>>>>>

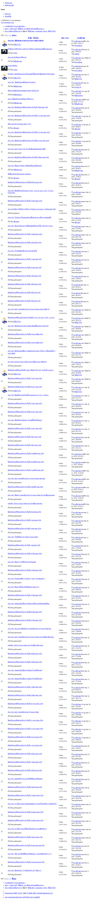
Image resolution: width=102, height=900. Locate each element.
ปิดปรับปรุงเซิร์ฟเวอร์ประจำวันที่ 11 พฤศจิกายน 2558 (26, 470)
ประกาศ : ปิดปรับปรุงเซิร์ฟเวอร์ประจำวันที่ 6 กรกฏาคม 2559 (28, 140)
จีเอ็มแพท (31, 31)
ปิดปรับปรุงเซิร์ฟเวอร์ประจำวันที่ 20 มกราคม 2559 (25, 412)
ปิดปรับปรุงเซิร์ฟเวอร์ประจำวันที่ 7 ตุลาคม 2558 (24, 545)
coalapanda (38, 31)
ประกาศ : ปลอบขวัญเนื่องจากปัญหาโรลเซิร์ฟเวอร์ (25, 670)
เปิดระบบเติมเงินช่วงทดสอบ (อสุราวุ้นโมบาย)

<<<<<
>>>>>

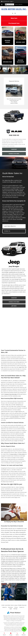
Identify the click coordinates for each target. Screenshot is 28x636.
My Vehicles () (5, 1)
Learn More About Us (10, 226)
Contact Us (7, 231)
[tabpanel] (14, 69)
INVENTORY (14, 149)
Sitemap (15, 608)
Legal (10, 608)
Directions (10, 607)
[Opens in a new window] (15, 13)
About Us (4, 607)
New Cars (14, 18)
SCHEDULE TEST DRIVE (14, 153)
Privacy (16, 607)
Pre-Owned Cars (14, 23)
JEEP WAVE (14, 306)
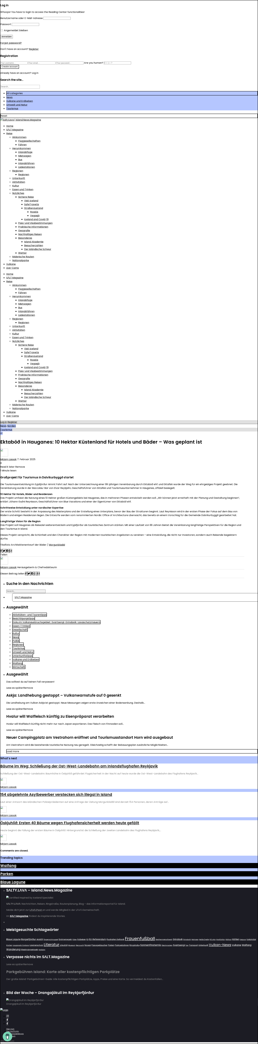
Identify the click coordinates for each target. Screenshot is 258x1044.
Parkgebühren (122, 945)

<<<<<

* Goal:
Rewrite everything from the record line containing "ปิดปรับปรุงเซิร์ฟเวอร์ประจำวันที่ 7 ตุลาคม" down to the one containing "ประกาศ : ปลอบขวัญเนื่องจากปัญหาโรลเซิร์ฟเวอร์", keeping each request as it is and shifting every coordinate number in the answers by -71. Leave out all other lines.

* Solution:
ปิดปรับปรุงเซิร์ฟเวอร์ประจำวันที่ 7 ตุลาคม 2558 (-47, 474)
coalapanda (-33, -40)
ประกาศ : ปลอบขวัญเนื่องจากปัญหาโรลเซิร์ฟเวอร์ (-46, 599)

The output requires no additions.